Fatherhood interview: Asi Sharabi, founder of Wonderbly.
Asi Sharabi is an accidental publisher and dad of three. Originally from Tel Aviv, he’s lived in London for 20 years, where he started Wonderbly as a DIY project with friends in 2012, a storytelling start-up with the ambition of making millions of kids around the world more curious, clever and kind.
How did Wonderbly get started ?
The seed was planted when Thalia was three years old and received a gift from her aunty and uncle in Tel Aviv: a personalised book with her name in it. The warm and fuzzy feeling of seeing my daughter’s name in a book lasted for around two seconds once I realised how totally lame the book was.

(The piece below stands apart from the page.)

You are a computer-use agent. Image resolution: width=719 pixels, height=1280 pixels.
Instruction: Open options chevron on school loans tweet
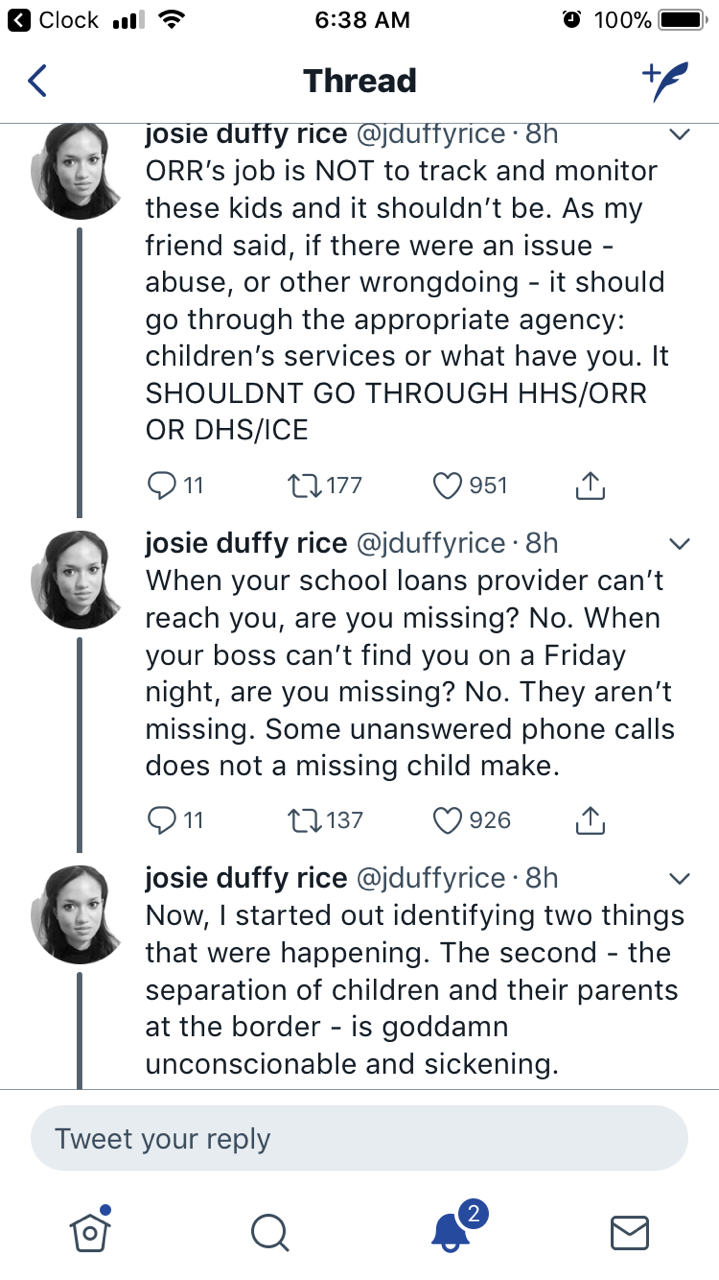[679, 544]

I showed it to my friends, Tal a creative technologist and David, a writer. Then we found Pedro, the genius illustrator of our book and now a partner in the business.
The question was, could we do it better than anyone has ever done it before? We thought we could. And so Lost my Name (now Wonderbly) was born.

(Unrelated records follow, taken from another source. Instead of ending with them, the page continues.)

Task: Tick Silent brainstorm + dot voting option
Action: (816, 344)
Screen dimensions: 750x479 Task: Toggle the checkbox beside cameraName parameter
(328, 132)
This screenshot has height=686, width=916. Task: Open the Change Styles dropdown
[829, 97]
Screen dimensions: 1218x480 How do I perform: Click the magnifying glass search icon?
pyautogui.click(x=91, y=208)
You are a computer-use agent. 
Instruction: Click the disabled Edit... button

How does being a parent inform your work?
I was incredibly fortunate to start this company when Thalia (now 12) was three and Aya (now 10) was one. A couple of years later Alma (now seven) was born and so I’ve had the perfect audience to test any ideas.
My daughters helped me figure out that when done right, with the level of care and uncompromising quality, personalised books can have a very positive impact on children across different ages and developmental stages.
What have been your favourite books to read with your daughters?
Oh there’s so many: The Black Dog by Levi Pinfold, That Rabbit Belongs to Emily Brown by Cressida Cowell, Wild by Emily Hughes, and That’s MY Cake by Wonderbly.
How about the books which inspired you when you were little?
I remember some early years Hebrew books I enjoyed in pre-school and then a lot of Enid Blyton.
Do you find personalised books help children engage with the stories?
Absolutely. A National Literacy Trust study demonstrates the educational benefits of personalised books. They found it motivated children to read more, speak more, and for longer, boosting their vocabulary and improving listening and comprehension skills.
But for us it’s always been about telling stories to show children that, with enough belief, they can be anything they want. They let children see themselves doing extraordinary things, showing courage, kindness, empathy, and determination. This tells children something very powerful: You have these traits and abilities inside you. Use them once, and you can use them again.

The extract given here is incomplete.